Si efectuamos un listado de los hechos más trascendentes en la Historia en el Siglo XX podemos incluir las guerras mundiales, la creación de la institucionalidad multilateral planetaria global, la formación de la UE, la caída del Muro de Berlín, la conversión de China al capitalismo (y su ingreso en la OMC). Pues si hacemos lo propio con los acontecimientos del corriente Siglo XXI debemos listar la evolución de las super-apps, la blockchain, la edición genética, la nanotecnología, la plataformización y las redes sociales, el big-data o la IA. Aquellos eran preeminentemente políticos (verticales) y estos son preeminentemente 'particulares' (horizontales).

Está cambiando de sede la principal usina generadora de acontecimientos mundiales trascendentes. Ahora los innovadores, inventores y disruptores van delante y el poder político viene detrás. Y viene atrás porque ha perdido un monopolio: ya no es el que más sabe, ni el que más puede, ni el que más asegura.

Es esa la imagen que surge de las recientes audiencias en el Capitolio. Cabe sólo interpretar esos diálogos: Altman explica y los legisladores atónitos intentan comprender.

No estamos ante algo ideológico. Ni siquiera de preferencias o postulados. Es sólo lo que ocurre.

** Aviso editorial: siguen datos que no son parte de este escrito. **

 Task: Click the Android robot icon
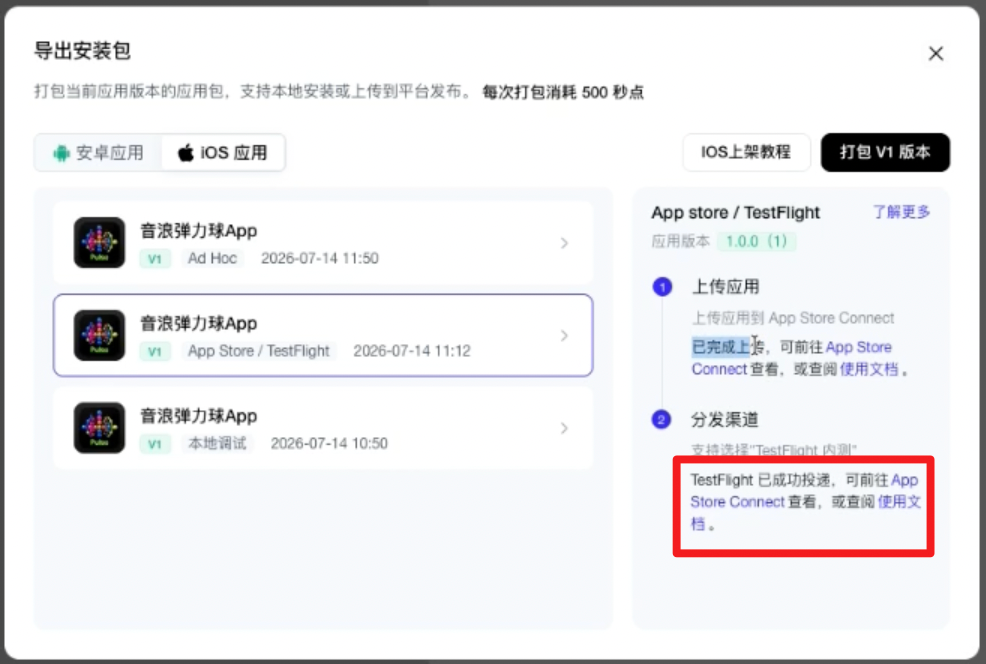(61, 153)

Fue parecido cuando, ante la pandemia, las autoridades fueron detrás de los laboratorios por las vacunas y cuando las escuelas se mudaron urgidas desde sus edificios públicos a las plataformas privadas para lograr clases digitales. Y lo es cuando los reguladores quedan superados ante los 1500 satélites de empresas privadas que circundan el planeta (80% del total). O cuando las fronteras no pueden con las telemigraciones que perforan regímenes legales nacionales (P. Levels anticipa para 2035 en el mundo a 1000 millones de nómadas digitales), cuando la economía mundial genera creciente valor transfronterizo a través de flujos de datos que nadie puede medir eficazmente ("data is the new oil" o los datos son el nuevo petróleo, dice Bill Schmarzo) y cuando las empresas cada vez mas fácilmente arman o desarman plantas de producción y se mudan (friendshoring).

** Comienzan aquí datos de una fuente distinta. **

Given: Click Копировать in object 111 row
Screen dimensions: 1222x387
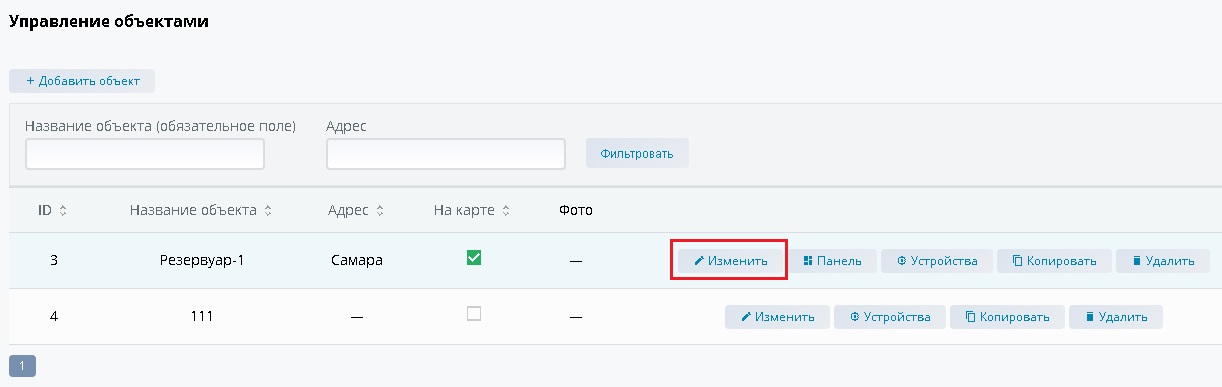Looking at the screenshot, I should pos(1007,317).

El divorcio entre el 'viejo' poder estatal nacional y la revolución tecnológica (que tiene en las empresas trasnacionales su actor crítico) no es ideológico, es de capacidades. La sociedad del conocimiento tiene en el capital intelectual (que no es físico) su mayor motor. Y ese capital intelectual es cada vez menos asible para las autoridades. Porque el saber es global y al no tener localización es menos controlable, es móvil y evoluciona constantemente (y no es compatible con rigideces burocráticas como las de las administraciones públicas).

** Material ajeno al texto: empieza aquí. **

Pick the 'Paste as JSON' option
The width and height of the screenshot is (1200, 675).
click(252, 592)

Es asombroso constatar que la dinámica del progreso pone a la mayoría de las autoridades de todo el mundo detrás de los nuevos generadores. Y no los alcanzan. Quien sabe menos, puede menos.

Es probable que esta nueva circunstancia obligue a reformular el alcance de la (necesaria) autoridad. El poder debe redefinir su rol para "poder poder". Precisamente en el caso de la IA muchos temerosos están pidiendo ahora límites -o un orden. La pregunta para hacerse es si ello se obtendrá a través de las tradicionales regulaciones públicas impuestas desde las normas jurídicas. Hemos asistido en los últimos años a varias profecías de nuevos órdenes impuestos por los gobiernos que nunca llegaron a destino (recordemos las de un nuevo sistema financiero mundial tras la crisis de 2008). Y el problema no está en las intenciones sino en las capacidades. En la nueva era, el poder político puede menos.

Lo referido no es sólo un asunto global. Es apropiado también para el tiempo de debate que vive Argentina donde tantos pretenden que en la autoridad pública reside el remedio para todo: la evidencia muestra que hoy en día la mayor causa de las virtudes y de los remedios disponibles para los males están en otro lado.

Habrá que prepararse. Porque como lamentaba Mark Twain, las estadísticas son manejables pero los hechos son testarudos.